Imagine you are a successful company, and you've enjoyed nearly half a century of mutually beneficial business with your best client. Fortunately, he has been a reliable and nearly endless consumer of your product, and he seems to need you as much as you need him. So imagine your surprise when one day, quite suddenly, this customer pulls out a gun, shoots you square in the face, takes your wallet and then blames you for the entire incident.
The year is 2000. You are the music industry, and the gun is Napster.
The reality of the events surrounding Napster's monumental popularity and significance at the end of the last millennium is far more complex than a simple gunshot, and certainly both sides of the debate continue to fight a battle not set to be resolved for years or decades. But, the result of Napster's two-year siege of the music industry is as strongly felt now in the relationship between consumers and the industries that provide digital media as it was six years ago.
Let's put the impact of Napster in perspective. In February of 2001 Napster recorded its highest simultaneous users logged in, 26.4 million people. According to Media Metrix, in that month alone, the service provided 6.3 billion usage minutes to users worldwide; 11,000 years of downloading, and what many call theft, compressed into the shortest month of the year.

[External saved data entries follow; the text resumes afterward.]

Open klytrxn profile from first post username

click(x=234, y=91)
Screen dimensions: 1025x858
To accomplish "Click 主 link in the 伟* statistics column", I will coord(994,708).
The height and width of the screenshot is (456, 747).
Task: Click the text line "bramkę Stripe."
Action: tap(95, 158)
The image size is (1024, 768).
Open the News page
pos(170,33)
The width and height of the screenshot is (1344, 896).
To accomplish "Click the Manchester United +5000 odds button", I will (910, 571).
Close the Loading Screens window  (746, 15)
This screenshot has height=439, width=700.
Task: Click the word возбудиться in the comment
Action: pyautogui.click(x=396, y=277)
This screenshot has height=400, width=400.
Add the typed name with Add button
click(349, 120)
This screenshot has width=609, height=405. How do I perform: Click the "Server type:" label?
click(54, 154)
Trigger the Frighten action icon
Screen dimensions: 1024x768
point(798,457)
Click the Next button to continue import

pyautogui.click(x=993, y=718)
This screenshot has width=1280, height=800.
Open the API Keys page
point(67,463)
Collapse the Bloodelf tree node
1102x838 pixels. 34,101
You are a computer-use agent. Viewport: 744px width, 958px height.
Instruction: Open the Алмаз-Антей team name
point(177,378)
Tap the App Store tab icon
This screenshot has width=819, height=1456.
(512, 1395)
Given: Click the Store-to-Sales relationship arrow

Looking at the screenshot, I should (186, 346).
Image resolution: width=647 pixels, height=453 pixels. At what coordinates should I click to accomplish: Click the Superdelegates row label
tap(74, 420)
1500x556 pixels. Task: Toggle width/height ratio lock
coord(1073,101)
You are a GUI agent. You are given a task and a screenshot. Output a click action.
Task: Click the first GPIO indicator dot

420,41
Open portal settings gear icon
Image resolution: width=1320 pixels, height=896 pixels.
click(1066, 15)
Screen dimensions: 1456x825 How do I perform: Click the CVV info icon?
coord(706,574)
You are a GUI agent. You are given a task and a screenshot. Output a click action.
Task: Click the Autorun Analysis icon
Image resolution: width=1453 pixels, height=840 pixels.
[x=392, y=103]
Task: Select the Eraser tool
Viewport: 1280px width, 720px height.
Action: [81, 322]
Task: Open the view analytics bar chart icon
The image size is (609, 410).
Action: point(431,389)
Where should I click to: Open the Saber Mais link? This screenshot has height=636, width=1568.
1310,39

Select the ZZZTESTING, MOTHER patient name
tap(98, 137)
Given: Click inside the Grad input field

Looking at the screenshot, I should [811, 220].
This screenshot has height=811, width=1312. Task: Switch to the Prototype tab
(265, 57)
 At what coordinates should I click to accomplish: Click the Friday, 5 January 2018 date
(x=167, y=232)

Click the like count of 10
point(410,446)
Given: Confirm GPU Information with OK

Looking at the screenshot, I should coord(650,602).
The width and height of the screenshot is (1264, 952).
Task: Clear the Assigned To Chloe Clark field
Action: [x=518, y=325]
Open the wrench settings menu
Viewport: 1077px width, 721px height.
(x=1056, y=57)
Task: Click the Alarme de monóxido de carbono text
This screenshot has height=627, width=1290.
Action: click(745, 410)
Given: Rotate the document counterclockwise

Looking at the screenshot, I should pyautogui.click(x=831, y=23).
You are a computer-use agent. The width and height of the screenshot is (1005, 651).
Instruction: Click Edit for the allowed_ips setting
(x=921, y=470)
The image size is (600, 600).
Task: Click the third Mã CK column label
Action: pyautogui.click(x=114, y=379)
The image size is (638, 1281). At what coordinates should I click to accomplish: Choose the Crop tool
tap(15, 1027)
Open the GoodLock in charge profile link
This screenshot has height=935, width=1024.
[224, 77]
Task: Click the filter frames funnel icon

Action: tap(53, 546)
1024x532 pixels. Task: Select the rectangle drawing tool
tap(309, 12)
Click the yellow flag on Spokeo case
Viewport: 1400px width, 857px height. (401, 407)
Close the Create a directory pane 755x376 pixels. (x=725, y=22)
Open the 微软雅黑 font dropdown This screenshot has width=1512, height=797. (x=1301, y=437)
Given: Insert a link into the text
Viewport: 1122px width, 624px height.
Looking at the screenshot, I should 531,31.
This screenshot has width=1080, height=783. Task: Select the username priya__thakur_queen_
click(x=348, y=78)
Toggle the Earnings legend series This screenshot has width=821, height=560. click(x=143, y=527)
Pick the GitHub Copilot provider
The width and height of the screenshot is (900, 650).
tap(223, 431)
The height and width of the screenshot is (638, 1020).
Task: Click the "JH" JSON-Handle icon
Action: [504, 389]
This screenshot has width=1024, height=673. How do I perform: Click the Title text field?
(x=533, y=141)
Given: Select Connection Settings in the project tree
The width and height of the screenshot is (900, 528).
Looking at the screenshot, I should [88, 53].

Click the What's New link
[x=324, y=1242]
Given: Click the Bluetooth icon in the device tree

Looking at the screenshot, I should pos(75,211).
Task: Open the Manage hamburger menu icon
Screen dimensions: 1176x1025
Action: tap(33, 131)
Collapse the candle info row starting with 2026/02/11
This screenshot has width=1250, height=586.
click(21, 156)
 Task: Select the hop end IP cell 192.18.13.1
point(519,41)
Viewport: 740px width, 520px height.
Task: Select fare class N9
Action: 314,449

In a very real sense, record executives woke one morning to find that millions of customers quite suddenly had access to their entire libraries for free. In a matter of days, the recording industry was relying on a revenue stream based on the honor system. Piracy had, of course, been an issue prior to Shawn Fanning's release of Napster, but it had been relegated to the tech-elite and had been perceived as unsavory as walking into your local Tower Records and shoving a stolen CD down your pants. Once millions of people made the choice to log into Napster, most with the express intent of downloading copyrighted music, it was clear consumers had widely changed the way they perceived their relationship with music ownership, and they had done so in a sudden and violent revolution.
Although the industry eventually managed to shut down Napster, it could not put the genie back in the bottle. Peer-to-peer developed and adapted to the best possible legal pursuits by decentralizing and exploring new technologies.
And the frenzy to download has not been abated. While the media no longer has the face of Shawn Fanning to put in front of its cameras, the public continues to push the boundaries of digital ownership. One of the most popular sites for finding Bit Torrents of movies, television and music ranks among the top 200 websites in the world and hosts more traffic than Match.com, Netflix, Slashdot or the online sites for Target, Wal-Mart or Best Buy. And with distributed peer-to-peer clients such as Bit Torrent, it has become far more difficult for media companies to simply litigate and shut down the offenders.
So, can we be surprised that digital rights management exists, that protecting digital property is of greater significance to companies than improving the consumer experience, that the industries that can be affected by piracy have lost as much faith in their customers as we customers have in their business practices? Whether intentionally or not, Shawn Fanning's Napster was Fort Sumter, and the media industries were understandably shocked to find that the army massed against them numbered in the millions.
The full extent of piracy's effect on any industry including music, movies and video games, is truly an unknown quantity. One nationally released study by Harvard and North Carolina universities in 2002 suggested file-swapping had an effect on the industry indistinguishable from zero. The following year another study for the National Bureau of Economic Research refuted those conclusions and suggested that each album downloaded represented one-fifth of a lost sale. The RIAA claims that piracy accounts for $300 million in lost sales each year. The Entertainment Software Association goes much further, suggesting that $3 billion in sales are lost due to piracy.
While consumers continue to request less stringent DRM and more freedom for interoperability of their digital media, the music, movie and game industries are understandably skeptical of the reliability of consumers to respect the legal rights of copyright owners. It's not entirely unlike the skepticism a judge might show someone facing his fifth DUI offense who claims he's off the juice for real this time. In fact, considering the continued popularity of peer-to-peer programs, assume that the man standing before the judge is holding an open bottle of whiskey.
While Steve Jobs strongly encouraged the recording industry to eliminate DRM this past Tuesday, the reality is the industry is far more likely to focus its efforts on creating some kind of DRM that can be put on applied to unprotected music rather than loosening the restrictions it puts on the now billion-dollar online music industry. DRM is the price we as consumers pay for forcing the industry to lurch forward into the digital age, by throwing a brick through the window and looting the store during the riot. The same is true of the copy protection we gamers have long suffered.
We as consumers have created the necessity of a service like iTunes, which has sold now more than 2 billion songs, as well as the necessity for the digital rights management. Napster both signified the desire in the average consumer for digital distribution, while at the same time signifying that the average consumer will take advantage of easily exploitable media. It was our litmus test that validated the concerns a wary videogame industry had been espousing for a decade. Inconvenient as it may be, the rules of fair use are being rewritten, and the actions of tens of millions of consumers in 2000 handed all the cards over to the media industries. We have only ourselves to blame.